The altar, gruesome, steaming with the blood of the sacrifice.

Now that the goal was in sight, it was as though his body was drained of strength. A part of him wanted nothing more than to give up, to face his accusers, to make them understand. “It was an accident,” he cried, “O, God, an accident!” To his dulled senses, the words were a desperate whisper.

The altar. He had to reach the altar! A will not his own drove him now. A strength not his own forced flaccid muscles to respond. He could see his own blood staining the pavement as he half-stumbled, half-crawled toward the altar.

“Aaron, you’ve got to make it. Reach up! The horn of the altar. It’s your only chance!”

“Benjamin? Is that you, Benjamin?” But no—Benjamin is dead. “I killed Benjamin! Benjamin, I’m sorry –so sorry.” His fingers clawed the stone, seeking purchase to pull himself up to where he could grasp the horn of the stone altar. His torn fingers clenched around the horn, but it was the face of his dead friend that filled his mind. “O, God, I am sorry. So sorry! Benjamin, forgive me! God…God…merciful God, I beg you, please, God …forgive me…save me!”

Desperation drove many a man to the cities of refuge provided by a merciful God, where one could be saved from a vengeful pursuer. The horns of the altar, under certain circumstances, were instruments of salvation—that was God’s plan, his provision. It still is.

In one of the most eloquent poetic outpourings in all the world’s literature, II Samuel 22 (repeated almost word for word in Psalm 18), David, king of Israel, sang this song of gratitude to the Lord:

The Lord is my rock, my fortress and my deliverer;
My God is my rock, in whom I take refuge,
My shield and the horn of my salvation.
He is my stronghold, my refuge and my savior—
From violent men you save me.
I call to the LORD, who is worthy of praise,
And I am saved from my enemies.

Traditionally the phrase “My shield and the horn of my salvation” has been interpreted as a reference to protection and strength in battle, the horn of an animal being considered a symbol of strength. Is that the most natural interpretation in this context? I wonder. I cannot help but believe that David is thinking of something much more spiritually compelling. The immediate context is not one of aggression, but of retreat—one of drawing back from battle, a time of fleeing to the Lord for refuge and rescue in time of imminent threat.

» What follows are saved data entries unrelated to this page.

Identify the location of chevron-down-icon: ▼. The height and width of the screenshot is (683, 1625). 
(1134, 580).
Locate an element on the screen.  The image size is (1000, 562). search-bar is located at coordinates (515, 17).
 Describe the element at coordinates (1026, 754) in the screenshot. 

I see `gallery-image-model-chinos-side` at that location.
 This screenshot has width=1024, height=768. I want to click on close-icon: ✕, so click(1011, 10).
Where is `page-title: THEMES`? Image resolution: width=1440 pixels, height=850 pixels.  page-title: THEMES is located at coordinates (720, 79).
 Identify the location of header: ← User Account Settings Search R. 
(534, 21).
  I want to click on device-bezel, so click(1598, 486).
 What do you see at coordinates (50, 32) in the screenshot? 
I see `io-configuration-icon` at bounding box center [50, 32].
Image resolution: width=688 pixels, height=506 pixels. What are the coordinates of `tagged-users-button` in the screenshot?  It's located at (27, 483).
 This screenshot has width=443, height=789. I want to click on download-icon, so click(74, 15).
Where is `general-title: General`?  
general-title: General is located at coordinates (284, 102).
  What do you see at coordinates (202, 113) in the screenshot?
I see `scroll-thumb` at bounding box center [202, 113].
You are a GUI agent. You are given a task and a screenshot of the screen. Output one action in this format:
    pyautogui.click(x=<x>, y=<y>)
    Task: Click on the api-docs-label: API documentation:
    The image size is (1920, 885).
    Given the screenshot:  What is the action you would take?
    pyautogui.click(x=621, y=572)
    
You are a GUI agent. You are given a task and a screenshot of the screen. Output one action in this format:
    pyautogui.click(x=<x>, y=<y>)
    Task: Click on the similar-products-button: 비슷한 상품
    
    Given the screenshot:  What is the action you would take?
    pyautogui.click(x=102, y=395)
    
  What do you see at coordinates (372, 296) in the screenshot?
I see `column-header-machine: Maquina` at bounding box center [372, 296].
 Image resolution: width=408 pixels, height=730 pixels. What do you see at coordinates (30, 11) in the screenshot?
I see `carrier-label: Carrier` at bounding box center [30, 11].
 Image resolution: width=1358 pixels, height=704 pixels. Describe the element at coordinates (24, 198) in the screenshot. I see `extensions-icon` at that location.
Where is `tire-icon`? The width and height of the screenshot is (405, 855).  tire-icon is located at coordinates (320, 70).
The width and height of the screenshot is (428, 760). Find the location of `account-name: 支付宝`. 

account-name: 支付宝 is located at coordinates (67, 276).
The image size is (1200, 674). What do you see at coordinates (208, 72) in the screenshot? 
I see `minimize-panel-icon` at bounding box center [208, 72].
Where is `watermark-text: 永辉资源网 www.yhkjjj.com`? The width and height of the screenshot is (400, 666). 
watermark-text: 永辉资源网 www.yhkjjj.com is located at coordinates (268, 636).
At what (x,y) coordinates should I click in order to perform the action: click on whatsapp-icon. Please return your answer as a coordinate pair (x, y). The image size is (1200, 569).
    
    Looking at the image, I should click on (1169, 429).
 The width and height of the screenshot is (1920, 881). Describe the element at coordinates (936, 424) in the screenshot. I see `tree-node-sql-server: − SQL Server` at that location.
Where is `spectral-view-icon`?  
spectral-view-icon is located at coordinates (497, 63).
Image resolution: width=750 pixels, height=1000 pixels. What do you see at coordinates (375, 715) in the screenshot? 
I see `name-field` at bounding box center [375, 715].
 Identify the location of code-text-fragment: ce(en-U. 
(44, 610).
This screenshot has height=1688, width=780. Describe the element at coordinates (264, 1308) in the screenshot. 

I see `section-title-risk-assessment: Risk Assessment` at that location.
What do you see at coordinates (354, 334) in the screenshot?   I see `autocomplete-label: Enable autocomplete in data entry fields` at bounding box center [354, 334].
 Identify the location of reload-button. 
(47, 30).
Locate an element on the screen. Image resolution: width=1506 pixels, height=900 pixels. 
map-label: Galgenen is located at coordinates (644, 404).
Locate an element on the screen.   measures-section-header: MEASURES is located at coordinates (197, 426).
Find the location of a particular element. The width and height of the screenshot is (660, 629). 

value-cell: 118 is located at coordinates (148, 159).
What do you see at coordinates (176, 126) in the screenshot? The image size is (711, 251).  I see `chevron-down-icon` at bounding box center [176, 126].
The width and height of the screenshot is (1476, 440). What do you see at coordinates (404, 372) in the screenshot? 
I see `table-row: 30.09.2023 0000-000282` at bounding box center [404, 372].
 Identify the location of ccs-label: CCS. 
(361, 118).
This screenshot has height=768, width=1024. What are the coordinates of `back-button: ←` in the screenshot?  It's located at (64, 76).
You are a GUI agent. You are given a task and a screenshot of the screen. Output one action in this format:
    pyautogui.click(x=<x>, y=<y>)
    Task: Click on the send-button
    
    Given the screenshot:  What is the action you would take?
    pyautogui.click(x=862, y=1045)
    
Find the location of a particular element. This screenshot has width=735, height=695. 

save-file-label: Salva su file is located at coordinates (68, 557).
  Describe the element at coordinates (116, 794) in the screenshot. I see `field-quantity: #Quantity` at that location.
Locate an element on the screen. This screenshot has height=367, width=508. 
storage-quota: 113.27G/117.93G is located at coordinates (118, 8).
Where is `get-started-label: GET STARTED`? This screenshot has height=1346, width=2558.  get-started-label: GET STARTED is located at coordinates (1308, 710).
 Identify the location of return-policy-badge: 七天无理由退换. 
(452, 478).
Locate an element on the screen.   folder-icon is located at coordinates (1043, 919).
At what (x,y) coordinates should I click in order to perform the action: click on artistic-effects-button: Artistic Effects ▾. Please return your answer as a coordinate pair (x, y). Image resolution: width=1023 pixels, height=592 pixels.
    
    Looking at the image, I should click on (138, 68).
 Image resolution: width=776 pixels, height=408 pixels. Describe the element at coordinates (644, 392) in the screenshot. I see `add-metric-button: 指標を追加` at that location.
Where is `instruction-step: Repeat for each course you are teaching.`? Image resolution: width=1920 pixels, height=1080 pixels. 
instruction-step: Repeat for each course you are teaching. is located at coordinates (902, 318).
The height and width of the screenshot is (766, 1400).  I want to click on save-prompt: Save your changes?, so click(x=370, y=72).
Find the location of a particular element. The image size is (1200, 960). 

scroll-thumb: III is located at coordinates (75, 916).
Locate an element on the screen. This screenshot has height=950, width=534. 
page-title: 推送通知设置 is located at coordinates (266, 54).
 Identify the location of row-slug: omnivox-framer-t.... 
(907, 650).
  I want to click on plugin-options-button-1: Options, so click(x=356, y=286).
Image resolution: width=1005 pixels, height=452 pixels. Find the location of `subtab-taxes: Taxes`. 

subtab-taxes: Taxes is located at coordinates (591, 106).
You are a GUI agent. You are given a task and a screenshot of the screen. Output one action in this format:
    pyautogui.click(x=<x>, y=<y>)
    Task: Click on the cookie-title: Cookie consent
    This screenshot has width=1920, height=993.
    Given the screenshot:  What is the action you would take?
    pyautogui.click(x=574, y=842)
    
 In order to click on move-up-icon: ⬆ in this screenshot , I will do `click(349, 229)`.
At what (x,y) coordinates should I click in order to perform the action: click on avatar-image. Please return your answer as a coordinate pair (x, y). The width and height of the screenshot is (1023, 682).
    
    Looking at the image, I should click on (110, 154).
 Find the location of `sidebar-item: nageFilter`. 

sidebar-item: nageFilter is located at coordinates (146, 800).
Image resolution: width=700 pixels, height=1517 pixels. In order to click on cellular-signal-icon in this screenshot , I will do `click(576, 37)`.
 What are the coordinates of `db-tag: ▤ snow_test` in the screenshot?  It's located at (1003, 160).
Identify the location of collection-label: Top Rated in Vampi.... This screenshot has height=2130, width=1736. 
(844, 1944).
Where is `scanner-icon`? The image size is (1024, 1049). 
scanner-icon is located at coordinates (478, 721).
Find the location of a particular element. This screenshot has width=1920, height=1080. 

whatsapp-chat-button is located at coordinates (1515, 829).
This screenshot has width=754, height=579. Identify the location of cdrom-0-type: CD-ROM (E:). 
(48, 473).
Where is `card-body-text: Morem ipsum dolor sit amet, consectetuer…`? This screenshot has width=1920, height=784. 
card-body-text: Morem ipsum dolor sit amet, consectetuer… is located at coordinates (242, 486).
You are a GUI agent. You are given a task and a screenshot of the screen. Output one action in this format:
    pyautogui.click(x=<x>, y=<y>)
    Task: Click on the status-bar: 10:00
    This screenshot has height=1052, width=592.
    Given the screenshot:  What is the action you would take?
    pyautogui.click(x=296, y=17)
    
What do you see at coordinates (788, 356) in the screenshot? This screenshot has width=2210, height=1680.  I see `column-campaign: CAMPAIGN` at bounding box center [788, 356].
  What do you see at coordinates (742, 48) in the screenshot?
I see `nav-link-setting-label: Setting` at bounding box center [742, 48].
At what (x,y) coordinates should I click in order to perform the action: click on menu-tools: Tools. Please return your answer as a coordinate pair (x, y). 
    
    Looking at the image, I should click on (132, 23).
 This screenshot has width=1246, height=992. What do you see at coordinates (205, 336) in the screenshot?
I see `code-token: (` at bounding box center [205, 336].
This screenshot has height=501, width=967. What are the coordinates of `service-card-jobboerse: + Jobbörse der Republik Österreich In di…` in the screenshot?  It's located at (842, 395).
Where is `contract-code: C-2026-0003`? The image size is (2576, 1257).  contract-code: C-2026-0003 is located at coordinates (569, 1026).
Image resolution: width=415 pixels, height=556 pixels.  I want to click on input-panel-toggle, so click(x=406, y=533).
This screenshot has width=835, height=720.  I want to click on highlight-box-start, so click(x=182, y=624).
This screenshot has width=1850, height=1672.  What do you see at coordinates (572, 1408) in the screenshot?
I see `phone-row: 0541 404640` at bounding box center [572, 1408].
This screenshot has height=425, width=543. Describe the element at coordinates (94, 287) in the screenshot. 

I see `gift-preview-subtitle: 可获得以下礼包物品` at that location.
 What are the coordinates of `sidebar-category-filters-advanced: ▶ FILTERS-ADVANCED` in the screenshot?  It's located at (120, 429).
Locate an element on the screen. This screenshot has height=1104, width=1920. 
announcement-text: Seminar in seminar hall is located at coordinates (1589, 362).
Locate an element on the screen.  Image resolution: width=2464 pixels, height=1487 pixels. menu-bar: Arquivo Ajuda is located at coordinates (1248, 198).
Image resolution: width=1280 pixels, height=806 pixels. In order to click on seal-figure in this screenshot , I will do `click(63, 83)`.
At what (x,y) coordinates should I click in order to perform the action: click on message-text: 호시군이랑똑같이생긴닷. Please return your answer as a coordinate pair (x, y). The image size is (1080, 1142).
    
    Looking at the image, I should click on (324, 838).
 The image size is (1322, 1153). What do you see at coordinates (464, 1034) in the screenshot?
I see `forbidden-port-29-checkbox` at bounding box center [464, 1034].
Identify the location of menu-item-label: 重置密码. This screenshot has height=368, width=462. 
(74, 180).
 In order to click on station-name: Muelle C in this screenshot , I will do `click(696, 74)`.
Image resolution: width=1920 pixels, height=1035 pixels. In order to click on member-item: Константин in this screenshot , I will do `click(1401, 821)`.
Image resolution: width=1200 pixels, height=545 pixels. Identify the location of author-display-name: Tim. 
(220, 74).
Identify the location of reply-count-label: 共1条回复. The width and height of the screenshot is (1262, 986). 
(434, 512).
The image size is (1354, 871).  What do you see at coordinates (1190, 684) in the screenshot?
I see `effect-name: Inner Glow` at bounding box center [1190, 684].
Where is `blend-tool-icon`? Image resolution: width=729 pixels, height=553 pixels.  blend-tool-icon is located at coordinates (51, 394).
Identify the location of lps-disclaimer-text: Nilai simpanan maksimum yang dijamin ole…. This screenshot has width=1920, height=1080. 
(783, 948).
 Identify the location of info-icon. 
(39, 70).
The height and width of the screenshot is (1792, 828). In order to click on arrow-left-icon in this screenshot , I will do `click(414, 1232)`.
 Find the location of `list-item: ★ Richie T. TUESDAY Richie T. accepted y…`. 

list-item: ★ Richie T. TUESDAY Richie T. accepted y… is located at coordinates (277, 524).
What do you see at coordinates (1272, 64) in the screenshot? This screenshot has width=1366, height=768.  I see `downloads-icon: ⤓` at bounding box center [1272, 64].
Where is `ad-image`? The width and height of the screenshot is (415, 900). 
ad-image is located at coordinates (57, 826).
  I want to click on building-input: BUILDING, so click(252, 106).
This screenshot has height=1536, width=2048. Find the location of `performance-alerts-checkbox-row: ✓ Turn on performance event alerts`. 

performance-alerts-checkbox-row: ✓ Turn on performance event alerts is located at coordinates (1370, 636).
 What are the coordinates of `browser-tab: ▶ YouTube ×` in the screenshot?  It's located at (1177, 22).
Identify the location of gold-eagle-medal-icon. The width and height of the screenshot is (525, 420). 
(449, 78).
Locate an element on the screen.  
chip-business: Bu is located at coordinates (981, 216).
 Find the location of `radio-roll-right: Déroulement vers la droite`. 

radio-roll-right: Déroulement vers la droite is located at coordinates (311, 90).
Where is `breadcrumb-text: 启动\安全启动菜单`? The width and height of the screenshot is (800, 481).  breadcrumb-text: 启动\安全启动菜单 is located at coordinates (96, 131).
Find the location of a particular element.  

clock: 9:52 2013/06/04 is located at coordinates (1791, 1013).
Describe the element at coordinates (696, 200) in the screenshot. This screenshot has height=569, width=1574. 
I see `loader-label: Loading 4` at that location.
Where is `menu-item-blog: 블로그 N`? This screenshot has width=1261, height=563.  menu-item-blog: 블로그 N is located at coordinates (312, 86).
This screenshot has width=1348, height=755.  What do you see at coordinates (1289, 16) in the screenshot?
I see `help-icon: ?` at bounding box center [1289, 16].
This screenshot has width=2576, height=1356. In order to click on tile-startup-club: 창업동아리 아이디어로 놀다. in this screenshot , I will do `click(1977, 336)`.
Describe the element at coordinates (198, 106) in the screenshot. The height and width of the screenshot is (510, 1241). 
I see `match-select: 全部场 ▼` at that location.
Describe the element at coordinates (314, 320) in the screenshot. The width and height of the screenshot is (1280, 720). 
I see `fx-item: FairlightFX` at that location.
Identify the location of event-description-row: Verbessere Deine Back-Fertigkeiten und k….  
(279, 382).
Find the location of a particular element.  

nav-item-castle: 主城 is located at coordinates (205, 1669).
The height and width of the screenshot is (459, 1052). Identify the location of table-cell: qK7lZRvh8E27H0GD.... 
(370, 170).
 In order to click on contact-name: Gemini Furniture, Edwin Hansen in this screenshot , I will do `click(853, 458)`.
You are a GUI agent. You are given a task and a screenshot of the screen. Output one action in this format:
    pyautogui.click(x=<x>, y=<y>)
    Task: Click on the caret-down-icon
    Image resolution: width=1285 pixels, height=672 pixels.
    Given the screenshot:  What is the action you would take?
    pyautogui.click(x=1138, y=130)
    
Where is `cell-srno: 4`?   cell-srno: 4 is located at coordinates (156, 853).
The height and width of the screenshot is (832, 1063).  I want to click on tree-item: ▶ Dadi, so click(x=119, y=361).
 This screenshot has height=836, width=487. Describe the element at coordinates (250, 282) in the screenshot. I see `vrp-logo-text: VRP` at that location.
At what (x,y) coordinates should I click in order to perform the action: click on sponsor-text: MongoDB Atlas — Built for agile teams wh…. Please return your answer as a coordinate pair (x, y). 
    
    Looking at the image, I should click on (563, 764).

David’s words strike a chord of empathy as I picture the pitiful, heart-rending, glorious moment when a man clings desperately to the horn of the altar, the horn of his salvation, knowing it to be his only hope, for I too have experienced that desperation, that knowledge that my only hope is found in clinging tightly to my God…my rock…my shield…the horn of my salvation…the Lord Jesus Christ.